● **Requirement**
Once every line containing "help" has been counted, report the total for the data and nothing else.

● **Data to use**
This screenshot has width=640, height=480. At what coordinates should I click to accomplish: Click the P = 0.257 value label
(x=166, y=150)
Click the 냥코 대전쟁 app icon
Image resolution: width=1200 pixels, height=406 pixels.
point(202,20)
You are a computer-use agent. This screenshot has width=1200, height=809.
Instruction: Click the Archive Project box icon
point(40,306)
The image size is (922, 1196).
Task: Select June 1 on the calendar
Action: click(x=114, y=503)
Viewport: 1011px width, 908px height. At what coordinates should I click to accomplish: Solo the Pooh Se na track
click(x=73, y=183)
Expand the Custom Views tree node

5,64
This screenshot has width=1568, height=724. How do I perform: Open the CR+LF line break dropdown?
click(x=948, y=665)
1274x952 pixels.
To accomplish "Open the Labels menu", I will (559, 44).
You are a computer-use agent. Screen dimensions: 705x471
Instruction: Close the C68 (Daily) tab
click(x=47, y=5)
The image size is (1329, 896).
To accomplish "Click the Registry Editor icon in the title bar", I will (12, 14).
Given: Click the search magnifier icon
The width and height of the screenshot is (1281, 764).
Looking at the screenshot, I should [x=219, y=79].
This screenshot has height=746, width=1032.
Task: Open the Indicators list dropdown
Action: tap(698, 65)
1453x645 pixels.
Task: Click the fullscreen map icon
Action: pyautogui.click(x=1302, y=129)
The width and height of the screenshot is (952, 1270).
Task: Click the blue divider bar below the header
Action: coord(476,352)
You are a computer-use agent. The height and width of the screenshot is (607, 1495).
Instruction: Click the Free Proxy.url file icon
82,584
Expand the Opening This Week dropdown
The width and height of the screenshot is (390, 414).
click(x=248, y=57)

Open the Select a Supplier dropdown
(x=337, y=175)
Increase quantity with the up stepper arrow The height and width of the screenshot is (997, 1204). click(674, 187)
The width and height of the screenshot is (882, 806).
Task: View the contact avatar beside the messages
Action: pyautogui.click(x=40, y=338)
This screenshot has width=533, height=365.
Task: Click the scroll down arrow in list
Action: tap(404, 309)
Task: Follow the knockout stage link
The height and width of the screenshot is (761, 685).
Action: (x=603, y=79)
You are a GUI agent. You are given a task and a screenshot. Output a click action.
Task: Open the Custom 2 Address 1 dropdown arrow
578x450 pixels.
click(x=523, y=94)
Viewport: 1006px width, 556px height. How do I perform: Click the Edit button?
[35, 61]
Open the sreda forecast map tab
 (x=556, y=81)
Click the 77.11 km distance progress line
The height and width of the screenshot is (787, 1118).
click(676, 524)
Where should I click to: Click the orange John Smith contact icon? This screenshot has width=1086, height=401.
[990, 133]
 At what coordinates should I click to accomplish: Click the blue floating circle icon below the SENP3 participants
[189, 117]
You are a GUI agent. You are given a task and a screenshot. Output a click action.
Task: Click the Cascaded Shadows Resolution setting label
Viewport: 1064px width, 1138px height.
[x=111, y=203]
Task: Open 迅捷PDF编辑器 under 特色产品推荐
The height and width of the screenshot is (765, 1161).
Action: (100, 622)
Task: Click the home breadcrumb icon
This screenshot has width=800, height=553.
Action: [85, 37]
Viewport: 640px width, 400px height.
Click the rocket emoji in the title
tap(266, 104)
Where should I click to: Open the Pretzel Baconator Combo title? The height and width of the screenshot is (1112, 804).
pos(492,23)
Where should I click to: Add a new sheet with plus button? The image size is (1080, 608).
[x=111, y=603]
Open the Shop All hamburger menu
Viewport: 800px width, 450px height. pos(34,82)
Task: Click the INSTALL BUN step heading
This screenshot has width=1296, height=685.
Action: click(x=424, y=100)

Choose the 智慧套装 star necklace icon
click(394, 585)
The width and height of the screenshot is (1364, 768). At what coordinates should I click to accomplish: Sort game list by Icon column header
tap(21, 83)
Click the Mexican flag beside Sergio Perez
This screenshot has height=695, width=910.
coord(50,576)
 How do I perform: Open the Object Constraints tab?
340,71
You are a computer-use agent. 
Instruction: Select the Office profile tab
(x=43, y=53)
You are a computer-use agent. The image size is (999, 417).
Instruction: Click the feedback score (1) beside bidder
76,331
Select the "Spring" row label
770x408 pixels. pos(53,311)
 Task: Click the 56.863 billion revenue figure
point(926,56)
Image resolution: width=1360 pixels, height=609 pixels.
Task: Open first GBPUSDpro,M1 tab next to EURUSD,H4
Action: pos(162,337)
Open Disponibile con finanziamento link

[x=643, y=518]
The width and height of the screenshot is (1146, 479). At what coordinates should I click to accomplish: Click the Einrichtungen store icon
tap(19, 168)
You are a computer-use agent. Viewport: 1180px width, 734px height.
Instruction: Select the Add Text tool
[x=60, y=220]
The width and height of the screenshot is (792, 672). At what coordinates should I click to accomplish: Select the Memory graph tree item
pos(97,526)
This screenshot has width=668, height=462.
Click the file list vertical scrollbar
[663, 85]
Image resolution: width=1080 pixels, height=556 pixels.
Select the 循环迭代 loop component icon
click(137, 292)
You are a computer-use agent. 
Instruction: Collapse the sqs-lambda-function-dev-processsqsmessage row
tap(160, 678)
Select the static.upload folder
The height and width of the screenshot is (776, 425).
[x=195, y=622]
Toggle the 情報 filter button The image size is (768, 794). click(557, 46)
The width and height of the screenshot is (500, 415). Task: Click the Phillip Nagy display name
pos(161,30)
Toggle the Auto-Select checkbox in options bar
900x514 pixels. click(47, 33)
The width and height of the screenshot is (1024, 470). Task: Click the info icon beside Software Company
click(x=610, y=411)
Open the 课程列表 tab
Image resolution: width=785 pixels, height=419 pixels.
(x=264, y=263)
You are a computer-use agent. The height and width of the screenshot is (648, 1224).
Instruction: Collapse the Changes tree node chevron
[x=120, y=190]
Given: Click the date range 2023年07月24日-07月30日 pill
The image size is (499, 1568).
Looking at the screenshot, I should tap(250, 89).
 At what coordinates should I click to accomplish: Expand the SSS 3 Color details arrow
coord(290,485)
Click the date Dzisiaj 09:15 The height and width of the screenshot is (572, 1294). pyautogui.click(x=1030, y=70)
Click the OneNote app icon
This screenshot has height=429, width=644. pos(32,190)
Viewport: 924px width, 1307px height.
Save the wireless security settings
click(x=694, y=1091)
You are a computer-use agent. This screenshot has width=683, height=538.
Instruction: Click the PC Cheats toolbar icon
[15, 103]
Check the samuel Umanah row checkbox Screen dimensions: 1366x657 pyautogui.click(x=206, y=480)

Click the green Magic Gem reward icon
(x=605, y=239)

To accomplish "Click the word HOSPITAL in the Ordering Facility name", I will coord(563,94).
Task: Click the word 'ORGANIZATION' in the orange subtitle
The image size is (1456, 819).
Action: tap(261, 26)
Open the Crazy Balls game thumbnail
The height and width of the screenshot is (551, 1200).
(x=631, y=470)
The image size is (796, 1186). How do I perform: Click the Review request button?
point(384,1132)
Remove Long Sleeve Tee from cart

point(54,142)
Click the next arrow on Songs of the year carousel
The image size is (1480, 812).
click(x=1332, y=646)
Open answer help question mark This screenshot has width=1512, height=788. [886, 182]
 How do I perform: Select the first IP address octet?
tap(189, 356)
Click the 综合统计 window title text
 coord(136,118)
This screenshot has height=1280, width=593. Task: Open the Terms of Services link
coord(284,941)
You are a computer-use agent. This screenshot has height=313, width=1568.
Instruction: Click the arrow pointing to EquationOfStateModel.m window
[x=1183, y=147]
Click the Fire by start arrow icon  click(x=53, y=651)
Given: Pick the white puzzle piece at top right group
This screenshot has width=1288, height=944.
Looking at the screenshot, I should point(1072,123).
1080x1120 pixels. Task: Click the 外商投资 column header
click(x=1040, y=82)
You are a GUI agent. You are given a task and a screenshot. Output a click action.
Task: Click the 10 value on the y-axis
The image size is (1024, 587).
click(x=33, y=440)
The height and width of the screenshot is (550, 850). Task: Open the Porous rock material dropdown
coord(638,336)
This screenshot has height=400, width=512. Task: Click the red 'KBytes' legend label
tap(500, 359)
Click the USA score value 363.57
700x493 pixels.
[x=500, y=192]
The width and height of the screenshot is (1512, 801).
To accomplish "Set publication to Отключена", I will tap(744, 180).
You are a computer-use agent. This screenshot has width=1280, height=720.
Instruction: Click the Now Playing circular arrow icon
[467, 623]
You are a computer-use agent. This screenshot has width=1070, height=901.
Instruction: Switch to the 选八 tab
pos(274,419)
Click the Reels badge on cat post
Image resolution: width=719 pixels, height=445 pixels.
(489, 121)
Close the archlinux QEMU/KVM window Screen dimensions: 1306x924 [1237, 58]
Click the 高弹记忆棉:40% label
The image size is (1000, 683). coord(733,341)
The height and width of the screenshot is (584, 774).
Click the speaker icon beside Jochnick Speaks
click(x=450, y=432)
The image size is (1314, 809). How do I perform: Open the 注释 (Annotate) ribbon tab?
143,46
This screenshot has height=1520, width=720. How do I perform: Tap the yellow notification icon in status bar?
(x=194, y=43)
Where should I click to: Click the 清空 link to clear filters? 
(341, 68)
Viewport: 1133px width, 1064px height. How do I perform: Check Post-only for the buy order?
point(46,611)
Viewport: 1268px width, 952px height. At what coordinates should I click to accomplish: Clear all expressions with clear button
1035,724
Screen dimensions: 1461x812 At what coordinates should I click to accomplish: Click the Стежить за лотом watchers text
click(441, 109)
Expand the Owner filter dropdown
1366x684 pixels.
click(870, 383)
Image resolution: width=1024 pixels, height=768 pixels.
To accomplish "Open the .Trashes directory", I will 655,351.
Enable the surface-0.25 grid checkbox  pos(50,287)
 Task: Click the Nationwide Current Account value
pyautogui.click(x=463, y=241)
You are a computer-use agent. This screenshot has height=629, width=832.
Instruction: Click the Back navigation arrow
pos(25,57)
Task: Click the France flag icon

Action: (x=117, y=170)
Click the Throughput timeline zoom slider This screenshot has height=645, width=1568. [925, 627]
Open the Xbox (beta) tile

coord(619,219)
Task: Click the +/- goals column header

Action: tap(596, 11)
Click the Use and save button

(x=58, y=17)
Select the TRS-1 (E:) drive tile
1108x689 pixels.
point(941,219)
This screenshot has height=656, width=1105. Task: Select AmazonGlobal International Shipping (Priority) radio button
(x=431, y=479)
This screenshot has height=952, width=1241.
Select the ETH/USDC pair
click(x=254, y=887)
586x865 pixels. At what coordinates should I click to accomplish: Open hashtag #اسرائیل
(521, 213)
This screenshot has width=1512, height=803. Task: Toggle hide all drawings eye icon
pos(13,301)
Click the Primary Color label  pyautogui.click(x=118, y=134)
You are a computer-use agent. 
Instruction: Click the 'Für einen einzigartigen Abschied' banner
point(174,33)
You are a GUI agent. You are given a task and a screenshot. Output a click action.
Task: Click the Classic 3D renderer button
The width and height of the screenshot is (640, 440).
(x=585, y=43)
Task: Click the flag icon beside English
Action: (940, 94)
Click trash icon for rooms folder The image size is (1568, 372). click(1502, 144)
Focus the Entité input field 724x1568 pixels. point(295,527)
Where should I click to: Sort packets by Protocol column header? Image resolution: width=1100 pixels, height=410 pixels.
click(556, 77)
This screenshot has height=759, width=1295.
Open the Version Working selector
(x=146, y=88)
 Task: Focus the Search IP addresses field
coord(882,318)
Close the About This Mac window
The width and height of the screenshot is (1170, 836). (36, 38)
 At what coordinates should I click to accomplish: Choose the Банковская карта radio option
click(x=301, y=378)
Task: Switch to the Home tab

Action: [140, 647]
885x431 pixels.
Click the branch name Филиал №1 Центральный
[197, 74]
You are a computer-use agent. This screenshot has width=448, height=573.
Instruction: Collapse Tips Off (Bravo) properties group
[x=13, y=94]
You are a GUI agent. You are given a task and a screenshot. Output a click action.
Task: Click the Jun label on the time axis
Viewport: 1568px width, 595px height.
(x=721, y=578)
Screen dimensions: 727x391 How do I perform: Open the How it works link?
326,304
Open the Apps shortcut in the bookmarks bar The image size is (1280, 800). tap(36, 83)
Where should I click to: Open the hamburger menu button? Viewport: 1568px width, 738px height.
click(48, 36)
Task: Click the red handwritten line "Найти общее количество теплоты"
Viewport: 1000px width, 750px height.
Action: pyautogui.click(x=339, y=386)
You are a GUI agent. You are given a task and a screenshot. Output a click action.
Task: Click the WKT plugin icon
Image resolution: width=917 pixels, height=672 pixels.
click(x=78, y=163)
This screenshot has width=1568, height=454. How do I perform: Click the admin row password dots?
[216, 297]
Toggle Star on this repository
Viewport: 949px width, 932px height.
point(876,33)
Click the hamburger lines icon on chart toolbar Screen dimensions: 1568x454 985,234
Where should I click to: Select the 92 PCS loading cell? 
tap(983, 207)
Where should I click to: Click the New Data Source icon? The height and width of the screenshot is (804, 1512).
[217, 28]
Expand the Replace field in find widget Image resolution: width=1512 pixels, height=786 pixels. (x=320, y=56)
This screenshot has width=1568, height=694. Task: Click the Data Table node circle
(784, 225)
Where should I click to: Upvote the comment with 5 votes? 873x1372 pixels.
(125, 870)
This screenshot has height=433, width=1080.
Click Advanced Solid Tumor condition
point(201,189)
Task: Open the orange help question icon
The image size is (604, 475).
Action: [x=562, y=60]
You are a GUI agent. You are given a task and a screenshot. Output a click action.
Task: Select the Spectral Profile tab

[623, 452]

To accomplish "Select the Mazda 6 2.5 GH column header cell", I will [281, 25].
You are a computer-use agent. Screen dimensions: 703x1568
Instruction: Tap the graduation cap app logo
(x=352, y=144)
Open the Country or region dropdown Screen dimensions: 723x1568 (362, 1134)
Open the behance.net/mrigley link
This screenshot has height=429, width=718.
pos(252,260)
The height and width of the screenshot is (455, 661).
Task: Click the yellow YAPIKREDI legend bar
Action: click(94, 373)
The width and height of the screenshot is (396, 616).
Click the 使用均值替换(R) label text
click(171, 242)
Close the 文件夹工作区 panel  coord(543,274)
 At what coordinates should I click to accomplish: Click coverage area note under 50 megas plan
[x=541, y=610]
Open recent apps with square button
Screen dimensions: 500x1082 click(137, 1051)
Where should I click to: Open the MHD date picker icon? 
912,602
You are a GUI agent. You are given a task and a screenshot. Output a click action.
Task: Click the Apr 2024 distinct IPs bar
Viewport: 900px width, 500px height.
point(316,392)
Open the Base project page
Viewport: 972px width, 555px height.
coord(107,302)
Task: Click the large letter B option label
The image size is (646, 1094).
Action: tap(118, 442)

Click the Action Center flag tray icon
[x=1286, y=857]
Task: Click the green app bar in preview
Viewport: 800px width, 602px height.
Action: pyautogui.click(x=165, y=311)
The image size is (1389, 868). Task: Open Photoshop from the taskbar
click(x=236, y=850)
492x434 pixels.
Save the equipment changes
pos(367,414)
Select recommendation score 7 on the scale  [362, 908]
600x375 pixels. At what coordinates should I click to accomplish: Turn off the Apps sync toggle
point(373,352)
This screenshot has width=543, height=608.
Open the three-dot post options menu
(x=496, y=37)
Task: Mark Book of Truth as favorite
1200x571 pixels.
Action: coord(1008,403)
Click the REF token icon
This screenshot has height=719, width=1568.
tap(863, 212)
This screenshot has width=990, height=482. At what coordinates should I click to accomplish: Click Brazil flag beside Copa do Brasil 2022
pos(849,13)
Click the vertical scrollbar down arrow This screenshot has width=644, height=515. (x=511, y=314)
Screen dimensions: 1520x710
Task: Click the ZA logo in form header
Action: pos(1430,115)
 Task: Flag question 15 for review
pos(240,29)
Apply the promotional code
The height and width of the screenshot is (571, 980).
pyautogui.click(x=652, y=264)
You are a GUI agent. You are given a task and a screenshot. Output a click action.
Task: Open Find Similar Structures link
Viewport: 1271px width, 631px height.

● **Response**
2